▶ Source text:

* start *

This method of timing extraction allows the large 256-bit data acquisition control module word 81 to be regenerated without use of: (1) phase locked loop type clocking schemes which are difficult to phase synchronize and require long signal acquisition capture periods, and (2) LC oscillators which are subject to temperature drift and therefore not useful for long data word packets.
The signal 56 is communicated to the preamble detector 118 which checks the signal 56 for a valid preamble 73. The preamble detector 118 is hard-wired to detect a unique bit sequence. If a valid preamble 73 is detected, the signal 56 passes through the serial repeater 116 to the output coupler 120.
The output coupler 120 is shown in FIG. 5 and includes a pair of output drivers 140. The output of the serial repeater 116 is connected to the input of the output drivers 140. After the control signal 56 passes through the drivers 140, it passes to an output connection circuit 142. The circuit 142 contains an output overvoltage protector 144 coupled to an output isolation transformer 146. From the transformer 146 the control signal 56 passes directly to the twisted pair transmission link 92, to the next data acquisition control module 26.
The signal 56 returning from the last data acquisition control module 96 passes through the twisted pair transmission link 94 into the transceiver 102 of each data acquisition control module 26. The signal 56 passes through various circuits in the transceiver 102 which are similar to circuits in the regenerative repeater 98: for example, the input coupler 111, the clock synchronizer 114, the preamble detector 118, and the serial repeater 116. However, once a valid preamble 73 has been detected, the signal 56 then passes to the command/address detector 112.

* end *

▶ Challenges:
1. Answer these questions from the passage on data acquisition control modules, one line each:
(a) What is the preamble detector 118 hard-wired to detect?
(b) What is the output overvoltage protector 144 coupled to?
(c) In the transceiver 102, where does the signal 56 go once a valid preamble 73 has been detected?
2. Decide whether each statement agrees with the passage on data acquisition control modules. Answer yes or no, and quote the words that settle it.
(a) LC oscillators are subject to temperature drift.
(b) The output coupler 120 includes a single output driver.
(c) From the transformer 146, the control signal 56 goes to the twisted pair transmission link 92.
3. Pick up the passage on data acquisition control modules after its final sentence and continue it.

▶ Information provided:
* start *

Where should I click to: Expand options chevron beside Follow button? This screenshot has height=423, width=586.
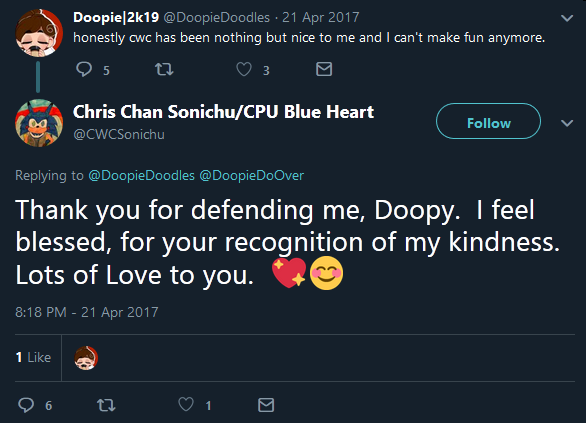567,123
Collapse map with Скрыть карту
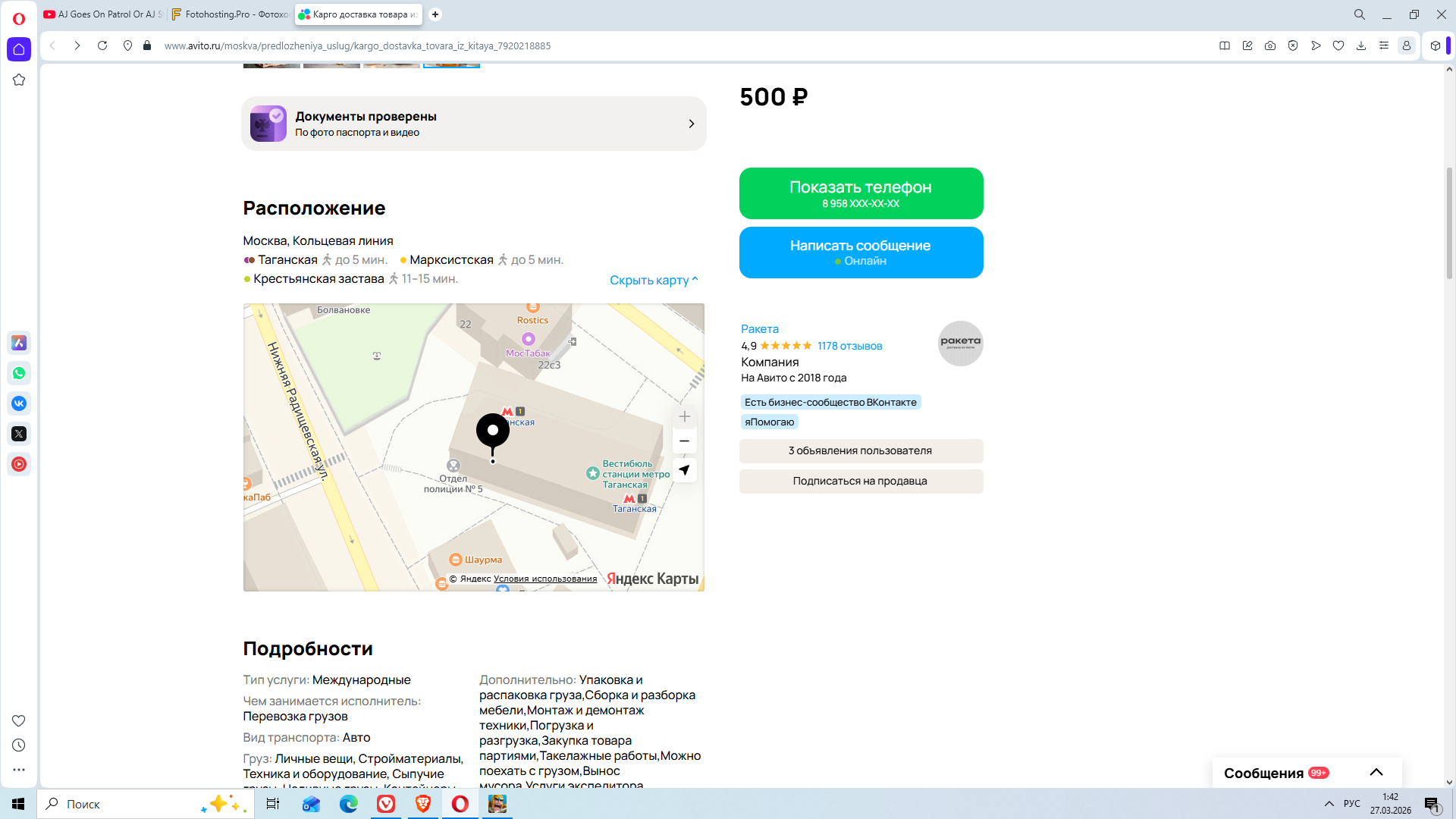Image resolution: width=1456 pixels, height=819 pixels. tap(654, 280)
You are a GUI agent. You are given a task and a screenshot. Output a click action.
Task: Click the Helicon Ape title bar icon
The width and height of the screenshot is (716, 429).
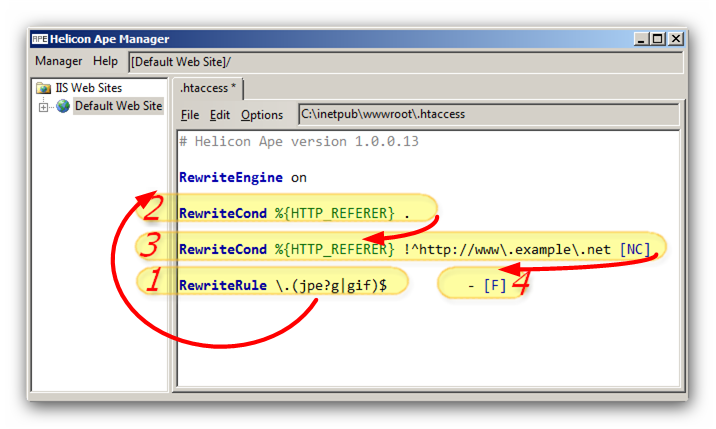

* end *

▶ Answers in order:
1.
(a) A unique bit sequence.
(b) An output isolation transformer 146.
(c) To the command/address detector 112.

2.
(a) Yes: "LC oscillators which are subject to temperature drift"
(b) No: "includes a pair of output drivers 140"
(c) Yes: "From the transformer 146 the control signal 56 passes directly to the twisted pair transmission link 92"

3.
FIG. 10 represents a flowchart overview of the system operation. Upon the reception (step 600) of a logic one data bit in the control word 71, the oscillator 134 is synchronized (step 602). A preamble 73 exhibiting a unique bit sequence is tested for validity at step 604. If the preamble is invalid, the oscillator 134 is stopped (step 606) and system control returns at 608 to a state where the module 26 is awaiting the reception of a logic one bit. If a valid preamble 73 is detected (at 610), the preamble and the command and address are repeated to the next module 26 in the cable 22. In addition the command 74, address 76, and parity 77 are all tested (at 612, 614, 616) for validity before a command 71 is decoded and utilized by the module 26. If either the command, address, or parity are invalid, the module 26 does not respond to the command signal 56. This is shown in FIG. 10 as a flow to the serial repeater 116 in logic box 618 for transmission to the next module 26.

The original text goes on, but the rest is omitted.